→ To do
Reproduce the first line of the entries that follow and each later line, word for word, ending with the one containing "Pz (16, 1561)".

Data records:
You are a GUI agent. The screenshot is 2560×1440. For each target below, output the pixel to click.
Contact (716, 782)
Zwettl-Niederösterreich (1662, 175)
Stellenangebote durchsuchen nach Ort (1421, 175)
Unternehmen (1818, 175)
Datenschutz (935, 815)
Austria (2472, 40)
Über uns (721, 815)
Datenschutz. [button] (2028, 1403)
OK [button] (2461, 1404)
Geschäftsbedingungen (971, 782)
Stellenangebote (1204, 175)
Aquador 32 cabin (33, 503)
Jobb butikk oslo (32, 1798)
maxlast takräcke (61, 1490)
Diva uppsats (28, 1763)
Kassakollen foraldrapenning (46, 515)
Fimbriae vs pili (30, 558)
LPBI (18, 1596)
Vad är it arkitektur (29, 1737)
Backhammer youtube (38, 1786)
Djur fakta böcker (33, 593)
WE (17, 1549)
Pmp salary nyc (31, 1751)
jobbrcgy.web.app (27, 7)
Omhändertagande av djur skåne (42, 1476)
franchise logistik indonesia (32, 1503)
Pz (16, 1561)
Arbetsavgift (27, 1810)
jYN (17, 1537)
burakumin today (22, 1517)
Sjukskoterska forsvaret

→ Your response
You are a GUI agent. The screenshot is 2560×1440. For each target below, output the pixel to click.
Contact (716, 782)
Zwettl-Niederösterreich (1662, 175)
Stellenangebote durchsuchen nach Ort (1421, 175)
Unternehmen (1818, 175)
Datenschutz (935, 815)
Austria (2472, 40)
Über uns (721, 815)
Datenschutz. [button] (2028, 1403)
OK [button] (2461, 1404)
Geschäftsbedingungen (971, 782)
Stellenangebote (1204, 175)
Aquador 32 cabin (33, 503)
Jobb butikk oslo (32, 1798)
maxlast takräcke (61, 1490)
Diva uppsats (28, 1763)
Kassakollen foraldrapenning (46, 515)
Fimbriae vs pili (30, 558)
LPBI (18, 1596)
Vad är it arkitektur (29, 1737)
Backhammer youtube (38, 1786)
Djur fakta böcker (33, 593)
WE (17, 1549)
Pmp salary nyc (31, 1751)
jobbrcgy.web.app (27, 7)
Omhändertagande av djur skåne (42, 1476)
franchise logistik indonesia (32, 1503)
Pz (16, 1561)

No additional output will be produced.